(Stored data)
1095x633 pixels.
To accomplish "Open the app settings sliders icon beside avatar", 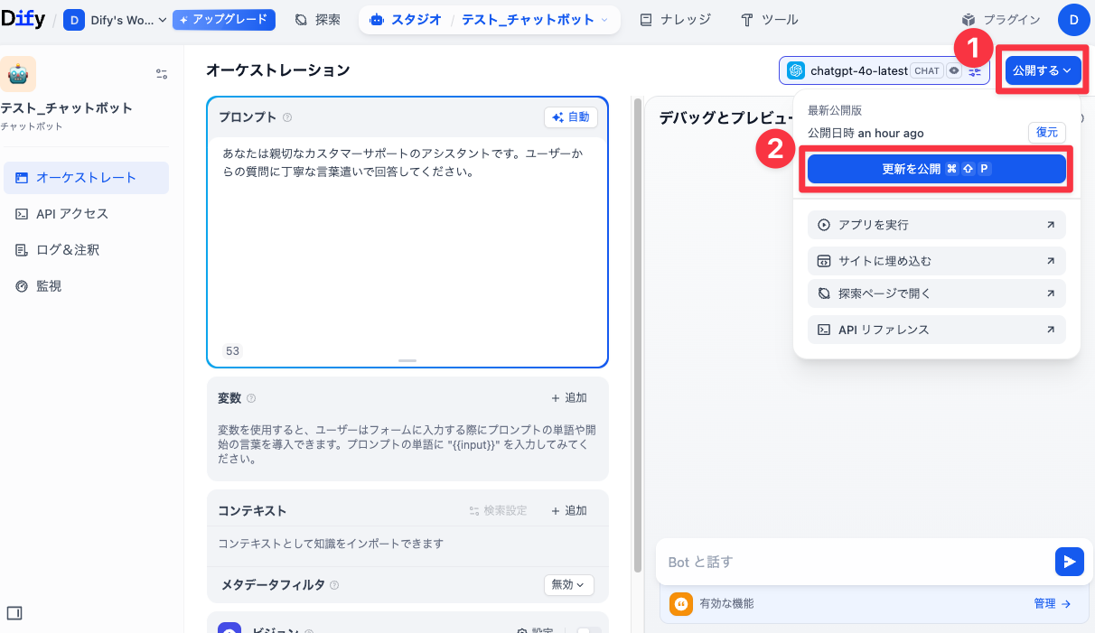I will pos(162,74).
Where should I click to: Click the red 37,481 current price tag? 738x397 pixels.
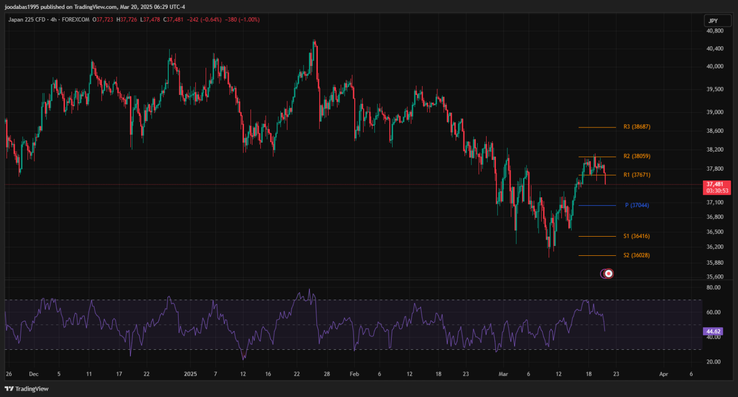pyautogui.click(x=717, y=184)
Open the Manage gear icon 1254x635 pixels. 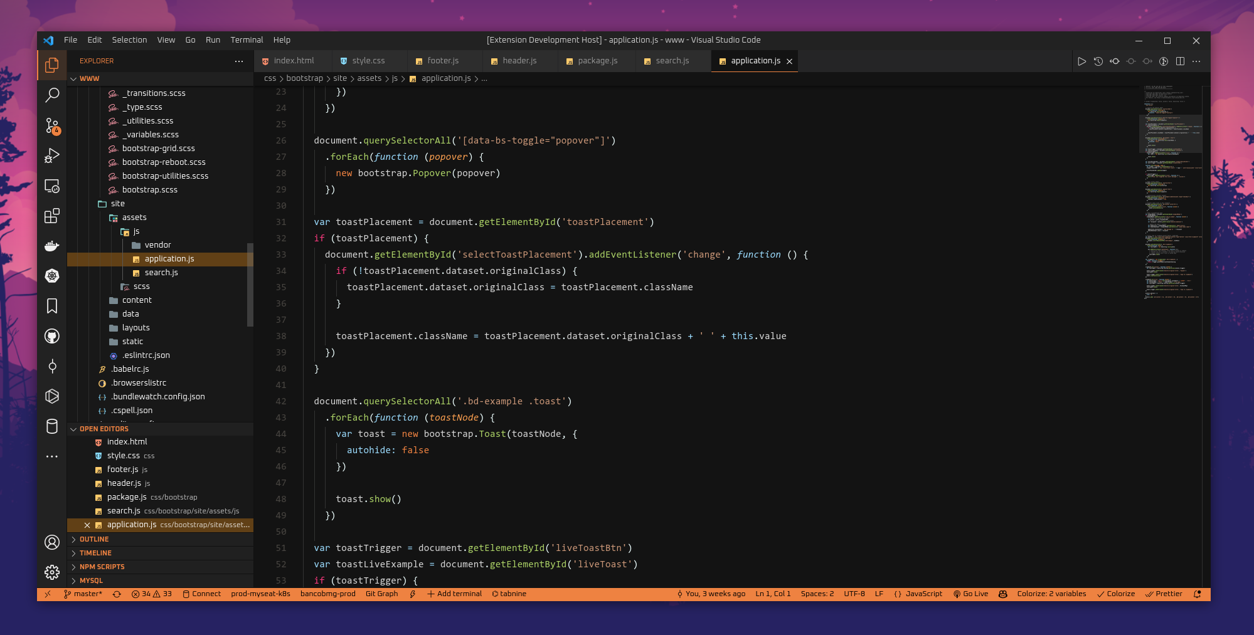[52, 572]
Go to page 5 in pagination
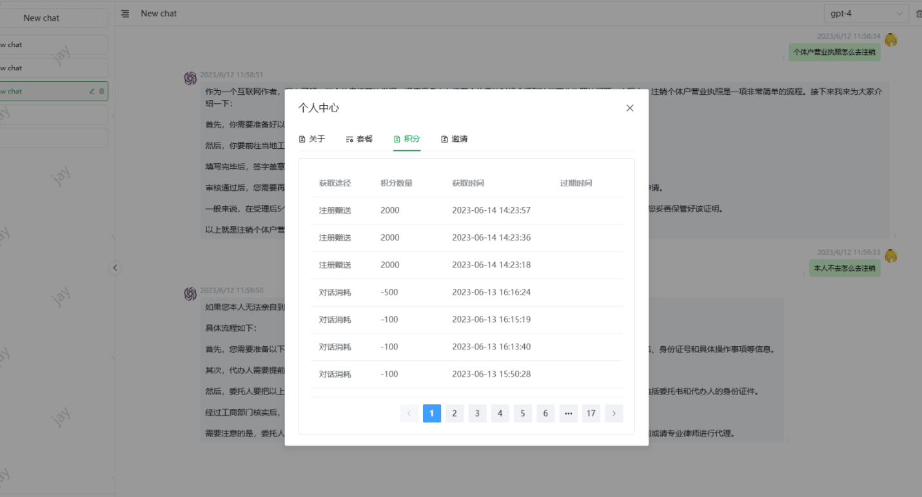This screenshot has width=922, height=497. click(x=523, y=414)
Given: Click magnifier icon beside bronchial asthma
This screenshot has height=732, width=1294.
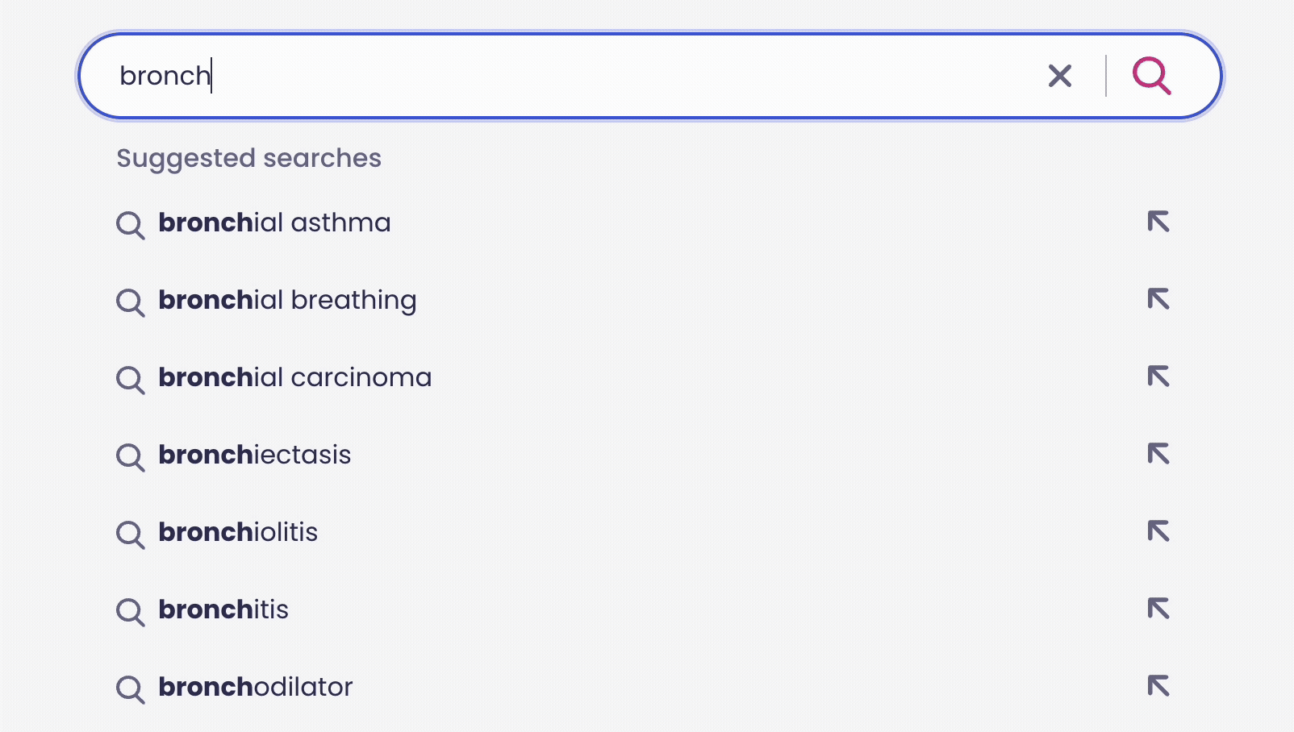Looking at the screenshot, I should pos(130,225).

- **WHAT YOU HAVE TO DO**: The response should be the lines from the one containing "Given: Click magnifier" through the final line of the records, reproduced exactly and with every picture left out.

- **REPLY**:
Given: Click magnifier icon beside bronchial asthma
This screenshot has height=732, width=1294.
Looking at the screenshot, I should pos(130,225).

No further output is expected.